3Rs benefits (actual and potential)
Algernon Bloom, the PhD student, has used a low field, small animal MRI instrument to build a library of images of the healthy pancreas and pancreatic tumours in the KPC mouse. By calculating various features for each 3D pixel in the MRI images (e.g. intensity, gradient, spatial and probability features), Algernon has used machine learning to develop an autosegmentation tool that can automatically identify a tumour-positive pancreas with 95% accuracy compared to veterinary radiologists and image analysis experts. Where the model and the image analysis experts disagreed, in the vast majority of the cases, this was because the model had correctly identified a tumour earlier than the experts. This early identification can inform the use of humane endpoints and the monitoring of mice.

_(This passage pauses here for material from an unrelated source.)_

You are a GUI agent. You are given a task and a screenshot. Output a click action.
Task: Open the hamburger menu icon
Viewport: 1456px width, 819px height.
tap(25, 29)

Algernon and Jane are working with the Boston-based company Invicro to incorporate the pancreatic segmentation tool into their existing 3D mouse atlas software. It is also being applied to other projects at the Barts Cancer Institute, Queen Mary University of London (QMUL), where there are more than 90 researchers working on pancreatic cancer, and through new collaborations with researchers in Glasgow, Cambridge and London. Research at the Institute has already shown that the use of MRI for orthotopic tumours reduces the number of mice used per study from 12 to eight animals. Wider uptake of the autosegmentation tool will ensure the advantages of MRI imaging, such as the ability to do longitudinal imaging on the same animals, can be applied more readily to genetically altered models of pancreatic cancer.

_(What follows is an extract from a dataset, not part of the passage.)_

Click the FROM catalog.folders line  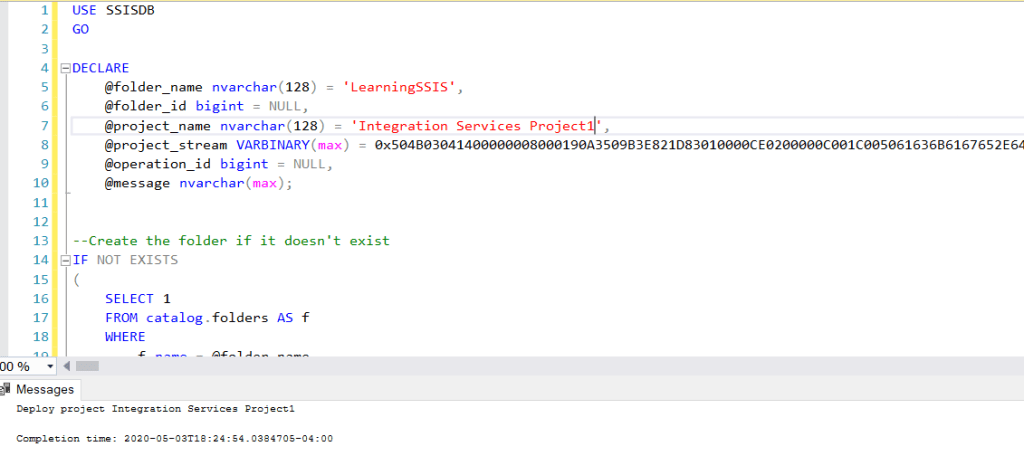(x=207, y=318)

Scientific and technological benefits
The low field MRI instrument used by Algernon was funded through an NC3Rs Infrastructure for Impact grant in 2013 to Professor John Marshall at QMUL, with Jane as a co-investigator. The instrument has been applied to a wide range of animal studies at QMUL including cancer (e.g. pancreatic, brain and lung) and trauma injury models, demonstrating the utility of low field MRI. Impacts include developing new methods to assess lung tumours in mice to improve the humane endpoints used, and demonstrating that MRI can be applied to monitor tumours of the omentum (a fold of the peritoneum connecting the stomach and the abdominal viscera), which is adjacent to the pancreas.
John and Jane have tracked the reduction in animal use from the instrument with their ‘Mouse Lives Saved’ Counter, with the number currently standing at 2,600 mice.
Algernon has presented his machine learning tool at a number of international conferences, including the World Molecular Imaging Congress in Seattle in 2018 where he won a poster prize. He has participated in more than 50 hours of public engagement activities, including as a STEM Ambassador, to champion the 3Rs. In 2017, Jane gave a presentation on the 3Rs and imaging at an NC3Rs-hosted event in London as part of the ‘Pint of Science’ festival. Working with veterinary colleagues at QMUL, Jane has published papers on anaesthesia and monitoring animals during MRI and other welfare considerations.
This case study was published in our 2019 Research Review.